This is what analytical chemists do when presented with any analysis problem: find a way to separate the material of interest from the background and then use an appropriate detector to measure the material.
Separation
Separating the chips from the vaccine is almost trivial, albeit tedious. The sample is placed in a centrifuge and spun. This will push the chips into the base of the tubes and the liquid is poured off. The chips will remain embedded in the bottom of the tube.
If the experimenter finds it convenient, the tube can be reloaded with another sample and spun again. This would collect two batches of chips in the tube. This could be repeated a number of times, populating the bottom of the tube with as many chips as desired.
Now, this likely would make it necessary to design a sample tube, particularly for this purpose. The inside bottom needs to be flat and the outside bottom needs to fit the centrifuge, which is likely to be round. The bottom should also detach from the cylindrical wall of the tube. But any competent machinist can design and fabricate it — it only requires a bottom that can be unscrewed from the tube. Simple.
As for the lab equipment — Amazon lists multiple centrifuges advertised to produce 5000-6000G for roughly 300-400 dollars. God only knows what a full-fledged scientific supply house could provide. 5000G must certainly be plenty. I shudder to think what a real laboratory-grade device could produce.
As for the vaccine samples themselves — I can’t imagine this would be hard. When the vaccines were first released, the early batches didn’t get to pharmacies before they were nearly expired. Some early batches were discarded. Ah, well, so it goes. At any rate, each vial had five doses, which means a minimum of five chips. Five or ten vials yield 25-50 chips. Surely one chip out of 25 or 50 could be found.
Analysis
The next step is to use a scanning electron microscope (SEM) to view the tube. Unscrew the bottom of the sample tube, mount it in the microscope, and look for the chips.

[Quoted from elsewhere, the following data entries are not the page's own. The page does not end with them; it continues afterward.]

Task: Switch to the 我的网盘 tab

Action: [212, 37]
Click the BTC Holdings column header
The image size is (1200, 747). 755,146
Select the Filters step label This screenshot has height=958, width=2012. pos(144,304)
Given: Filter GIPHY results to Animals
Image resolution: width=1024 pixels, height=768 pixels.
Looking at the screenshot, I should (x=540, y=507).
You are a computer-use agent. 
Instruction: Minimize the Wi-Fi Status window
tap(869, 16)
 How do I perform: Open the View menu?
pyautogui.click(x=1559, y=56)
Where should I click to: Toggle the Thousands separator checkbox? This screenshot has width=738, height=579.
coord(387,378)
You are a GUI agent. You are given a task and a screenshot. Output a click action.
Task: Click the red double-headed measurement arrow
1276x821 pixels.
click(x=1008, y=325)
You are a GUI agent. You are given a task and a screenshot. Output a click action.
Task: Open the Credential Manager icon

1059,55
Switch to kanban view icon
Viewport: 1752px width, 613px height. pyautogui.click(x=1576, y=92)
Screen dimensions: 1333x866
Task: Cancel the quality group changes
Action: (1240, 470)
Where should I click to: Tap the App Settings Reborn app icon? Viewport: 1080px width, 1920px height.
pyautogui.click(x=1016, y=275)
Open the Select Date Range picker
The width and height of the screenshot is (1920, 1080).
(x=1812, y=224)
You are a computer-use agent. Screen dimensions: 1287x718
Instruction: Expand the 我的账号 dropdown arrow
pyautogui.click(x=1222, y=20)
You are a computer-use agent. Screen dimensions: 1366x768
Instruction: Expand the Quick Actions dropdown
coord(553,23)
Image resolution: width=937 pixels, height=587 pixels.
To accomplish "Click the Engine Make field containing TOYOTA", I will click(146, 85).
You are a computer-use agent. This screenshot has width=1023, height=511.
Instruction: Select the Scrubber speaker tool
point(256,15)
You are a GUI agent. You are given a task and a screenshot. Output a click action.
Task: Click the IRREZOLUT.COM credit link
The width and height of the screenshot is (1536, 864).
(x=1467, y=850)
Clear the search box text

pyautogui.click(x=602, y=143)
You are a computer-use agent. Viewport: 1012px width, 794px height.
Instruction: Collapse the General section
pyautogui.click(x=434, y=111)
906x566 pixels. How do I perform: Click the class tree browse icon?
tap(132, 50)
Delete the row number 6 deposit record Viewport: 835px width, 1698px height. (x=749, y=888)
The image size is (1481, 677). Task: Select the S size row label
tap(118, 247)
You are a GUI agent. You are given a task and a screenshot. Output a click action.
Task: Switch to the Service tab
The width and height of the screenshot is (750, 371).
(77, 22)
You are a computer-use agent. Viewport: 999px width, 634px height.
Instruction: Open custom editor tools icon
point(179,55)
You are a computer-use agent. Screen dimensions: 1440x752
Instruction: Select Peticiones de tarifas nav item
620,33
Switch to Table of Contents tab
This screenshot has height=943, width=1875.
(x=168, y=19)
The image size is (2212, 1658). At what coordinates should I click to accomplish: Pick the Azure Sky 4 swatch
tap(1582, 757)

SEMs are expensive, and SEM operators are rare. Baseline SEM models will provide a resolution down to 10nm. High-end models will approach 1nm.
Transmission electron microscopes will do better than SEMs, but, so what? It will turn out that 10nm is more than sufficient to limit the chips to a size that makes them incompetent.
Access to SEMs is a bit difficult. But in a worst-case scenario, it should be easy to set up some sort of GoFundMe project to collect enough money to buy an SEM and hire some experienced analysts for weekend work at premium pay.
In principle, it would only require four samples. A blank, a spike, the sample, and a spiked sample. The blank is what it sounds like — uncontaminated water is handled just like the sample. The blank is done to show that the experiment won’t produce false positives. The spike is water plus some deliberately added nanoparticles; this shows that the experiment can detect particles if they are there. The sample is the vaccine, of course, and the results of that experiment show whether the chips are there. The spiked sample, in this case, is not strictly necessary, but in the interest of good form, it might as well be done. The spiked sample shows whether there are subtle interactions between the sample and the nanoparticles; the results should be consistent with the other experiments. About the only way the spiked sample experiment would matter is if the result was that the nanoparticles disappeared.
It’s easier to buy nanoparticles (for the spikes) than I guessed, though it’s hard to get amounts of less than 20g or so. That amounts to a nearly infinite supply compared to what would be needed.
The analysis, to sum up, might be expensive but nothing is challenging about it. I will warn you that attempting to get an analytical lab to do this on contract is likely to fail — such a small number of samples are needed that hardly any of them will want to take on the project.